• RECORDS

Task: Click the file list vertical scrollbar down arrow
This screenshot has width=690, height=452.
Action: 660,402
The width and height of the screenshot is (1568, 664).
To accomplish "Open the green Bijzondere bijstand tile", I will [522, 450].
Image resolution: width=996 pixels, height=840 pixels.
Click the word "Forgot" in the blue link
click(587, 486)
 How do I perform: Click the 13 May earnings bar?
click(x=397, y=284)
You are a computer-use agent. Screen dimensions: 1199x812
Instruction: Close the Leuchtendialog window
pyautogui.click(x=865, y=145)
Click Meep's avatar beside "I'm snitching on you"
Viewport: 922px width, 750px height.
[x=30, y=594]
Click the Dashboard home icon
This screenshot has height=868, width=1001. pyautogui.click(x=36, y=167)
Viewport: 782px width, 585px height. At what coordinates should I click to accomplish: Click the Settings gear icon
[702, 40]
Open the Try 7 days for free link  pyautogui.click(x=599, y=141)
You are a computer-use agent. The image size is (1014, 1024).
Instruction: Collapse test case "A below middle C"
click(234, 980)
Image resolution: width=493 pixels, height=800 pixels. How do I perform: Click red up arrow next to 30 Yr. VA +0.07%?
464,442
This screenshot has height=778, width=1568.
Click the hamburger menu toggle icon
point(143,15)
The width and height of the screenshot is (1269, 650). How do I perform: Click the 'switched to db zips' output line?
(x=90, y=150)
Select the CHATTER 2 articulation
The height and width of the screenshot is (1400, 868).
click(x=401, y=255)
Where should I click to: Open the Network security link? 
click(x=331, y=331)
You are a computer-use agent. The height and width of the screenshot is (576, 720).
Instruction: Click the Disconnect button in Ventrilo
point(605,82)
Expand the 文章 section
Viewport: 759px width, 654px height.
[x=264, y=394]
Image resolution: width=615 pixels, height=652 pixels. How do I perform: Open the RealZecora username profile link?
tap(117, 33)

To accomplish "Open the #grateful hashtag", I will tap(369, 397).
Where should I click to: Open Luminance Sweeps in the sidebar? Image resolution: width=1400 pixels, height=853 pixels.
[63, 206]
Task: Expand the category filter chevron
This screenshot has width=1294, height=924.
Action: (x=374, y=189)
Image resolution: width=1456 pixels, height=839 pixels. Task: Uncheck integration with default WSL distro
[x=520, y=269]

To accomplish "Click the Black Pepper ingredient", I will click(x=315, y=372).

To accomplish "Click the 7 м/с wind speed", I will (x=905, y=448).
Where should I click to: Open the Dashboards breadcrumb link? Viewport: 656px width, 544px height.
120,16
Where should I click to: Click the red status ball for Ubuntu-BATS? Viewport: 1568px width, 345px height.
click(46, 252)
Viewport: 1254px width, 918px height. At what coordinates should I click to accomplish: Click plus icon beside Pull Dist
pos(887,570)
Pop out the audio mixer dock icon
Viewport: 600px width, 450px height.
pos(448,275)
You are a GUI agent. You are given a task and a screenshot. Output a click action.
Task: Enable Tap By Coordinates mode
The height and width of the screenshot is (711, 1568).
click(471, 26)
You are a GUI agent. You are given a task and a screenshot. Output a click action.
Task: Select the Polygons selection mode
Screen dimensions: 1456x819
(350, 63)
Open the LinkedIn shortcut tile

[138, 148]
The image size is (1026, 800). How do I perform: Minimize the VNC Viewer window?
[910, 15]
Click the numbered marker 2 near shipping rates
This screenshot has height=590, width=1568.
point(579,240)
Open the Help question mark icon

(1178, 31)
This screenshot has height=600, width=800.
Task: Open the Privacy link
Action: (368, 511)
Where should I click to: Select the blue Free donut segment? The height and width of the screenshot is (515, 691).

• STATED GOAL
Reproduce all the items above, substituting "Where do I click to" for every occurrence of "Where should I click to" and leaving everything else unchanged.

• EXERCISE RESPONSE
Task: Click the file list vertical scrollbar down arrow
This screenshot has width=690, height=452.
Action: 660,402
The width and height of the screenshot is (1568, 664).
To accomplish "Open the green Bijzondere bijstand tile", I will [522, 450].
Image resolution: width=996 pixels, height=840 pixels.
Click the word "Forgot" in the blue link
click(587, 486)
 How do I perform: Click the 13 May earnings bar?
click(x=397, y=284)
You are a computer-use agent. Screen dimensions: 1199x812
Instruction: Close the Leuchtendialog window
pyautogui.click(x=865, y=145)
Click Meep's avatar beside "I'm snitching on you"
Viewport: 922px width, 750px height.
[x=30, y=594]
Click the Dashboard home icon
This screenshot has height=868, width=1001. pyautogui.click(x=36, y=167)
Viewport: 782px width, 585px height. At what coordinates should I click to accomplish: Click the Settings gear icon
[702, 40]
Open the Try 7 days for free link  pyautogui.click(x=599, y=141)
You are a computer-use agent. The image size is (1014, 1024).
Instruction: Collapse test case "A below middle C"
click(234, 980)
Image resolution: width=493 pixels, height=800 pixels. How do I perform: Click red up arrow next to 30 Yr. VA +0.07%?
464,442
This screenshot has height=778, width=1568.
Click the hamburger menu toggle icon
point(143,15)
The width and height of the screenshot is (1269, 650). How do I perform: Click the 'switched to db zips' output line?
(x=90, y=150)
Select the CHATTER 2 articulation
The height and width of the screenshot is (1400, 868).
click(x=401, y=255)
Where do I click to: Open the Network security link? 
click(x=331, y=331)
You are a computer-use agent. The height and width of the screenshot is (576, 720).
Instruction: Click the Disconnect button in Ventrilo
point(605,82)
Expand the 文章 section
Viewport: 759px width, 654px height.
[x=264, y=394]
Image resolution: width=615 pixels, height=652 pixels. How do I perform: Open the RealZecora username profile link?
tap(117, 33)

To accomplish "Open the #grateful hashtag", I will tap(369, 397).
Where do I click to: Open Luminance Sweeps in the sidebar? Image resolution: width=1400 pixels, height=853 pixels.
[63, 206]
Task: Expand the category filter chevron
This screenshot has width=1294, height=924.
Action: (x=374, y=189)
Image resolution: width=1456 pixels, height=839 pixels. Task: Uncheck integration with default WSL distro
[x=520, y=269]

To accomplish "Click the Black Pepper ingredient", I will click(x=315, y=372).

To accomplish "Click the 7 м/с wind speed", I will (x=905, y=448).
Where do I click to: Open the Dashboards breadcrumb link? Viewport: 656px width, 544px height.
120,16
Where do I click to: Click the red status ball for Ubuntu-BATS? Viewport: 1568px width, 345px height.
click(46, 252)
Viewport: 1254px width, 918px height. At what coordinates should I click to accomplish: Click plus icon beside Pull Dist
pos(887,570)
Pop out the audio mixer dock icon
Viewport: 600px width, 450px height.
pos(448,275)
You are a GUI agent. You are given a task and a screenshot. Output a click action.
Task: Enable Tap By Coordinates mode
The height and width of the screenshot is (711, 1568).
click(471, 26)
You are a GUI agent. You are given a task and a screenshot. Output a click action.
Task: Select the Polygons selection mode
Screen dimensions: 1456x819
(350, 63)
Open the LinkedIn shortcut tile

[138, 148]
The image size is (1026, 800). How do I perform: Minimize the VNC Viewer window?
[910, 15]
Click the numbered marker 2 near shipping rates
This screenshot has height=590, width=1568.
point(579,240)
Open the Help question mark icon

(1178, 31)
This screenshot has height=600, width=800.
Task: Open the Privacy link
Action: (368, 511)
Where do I click to: Select the blue Free donut segment? The height and width of the screenshot is (515, 691).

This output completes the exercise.